THE TASK – When you reach the line that contains "Task: Open Ads Studio from the sidebar", begin copying exactly, and continue through the last line of the data; no pictures belong in the copy.

(RECORDS SUPPLIED begins)

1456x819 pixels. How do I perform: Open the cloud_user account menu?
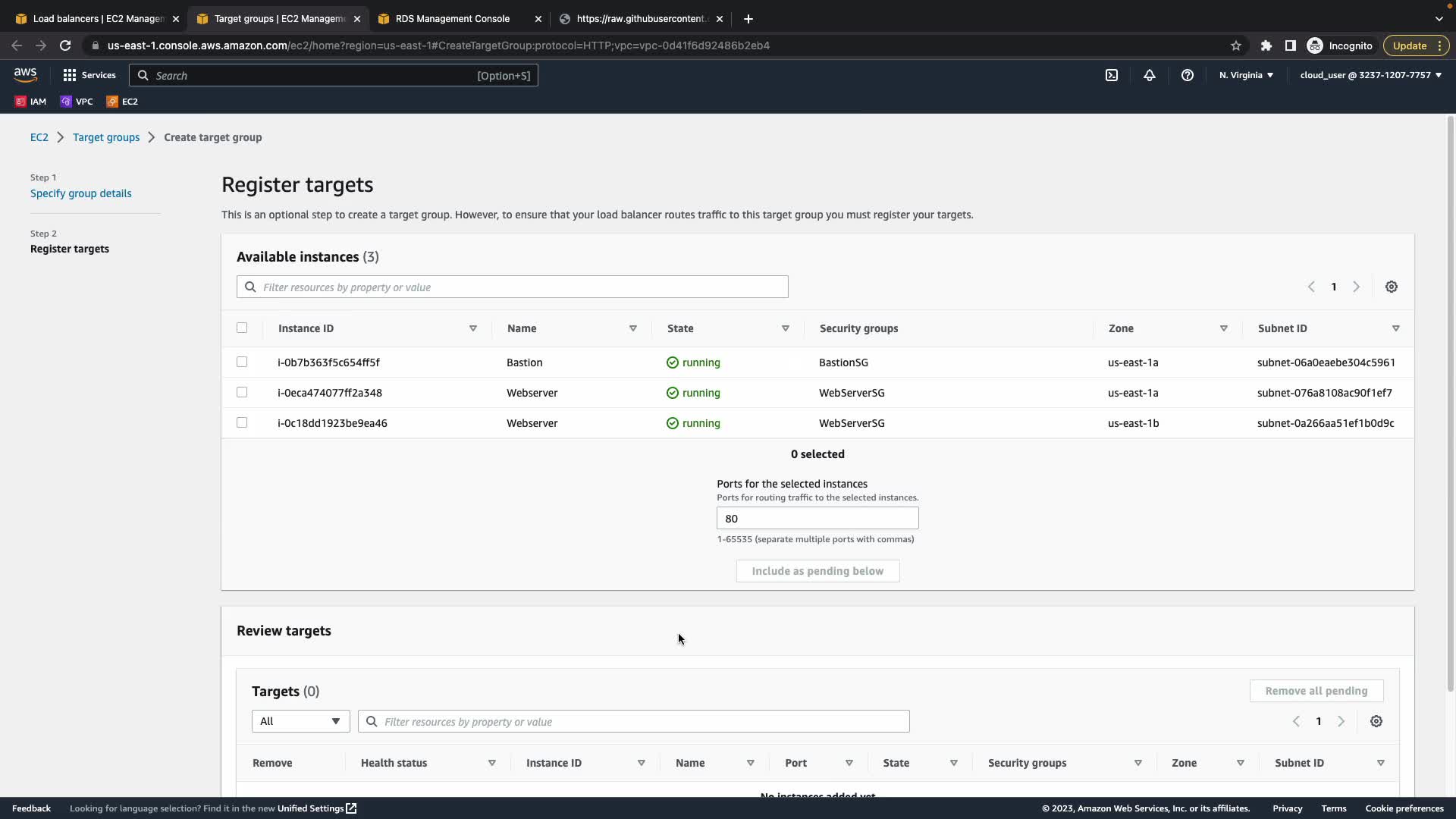pos(1370,75)
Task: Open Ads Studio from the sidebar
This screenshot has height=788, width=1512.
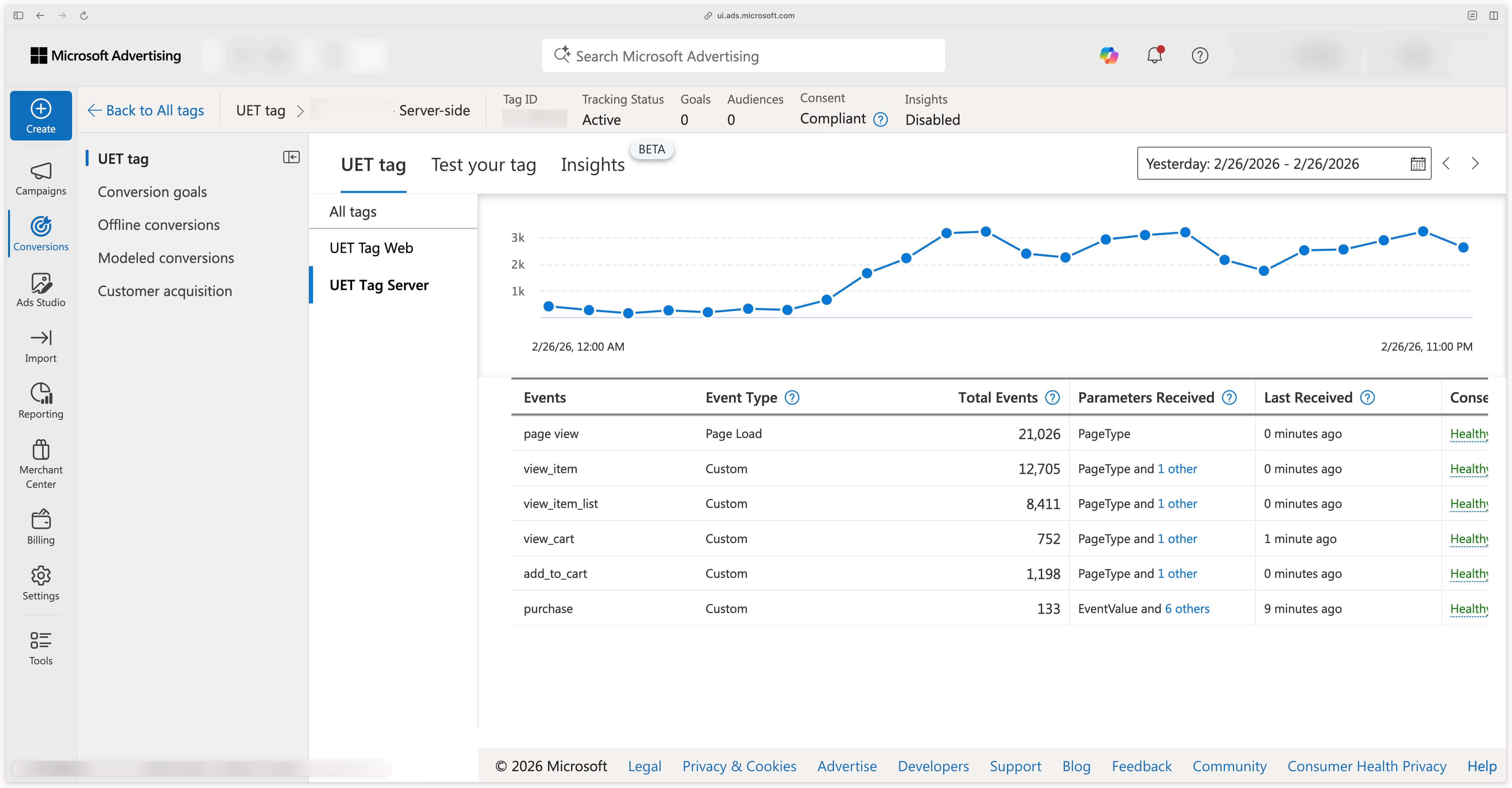Action: (x=40, y=283)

(RECORDS SUPPLIED ends)

TASK OUTPUT –
Task: Open Ads Studio from the sidebar
This screenshot has height=788, width=1512.
Action: (x=40, y=283)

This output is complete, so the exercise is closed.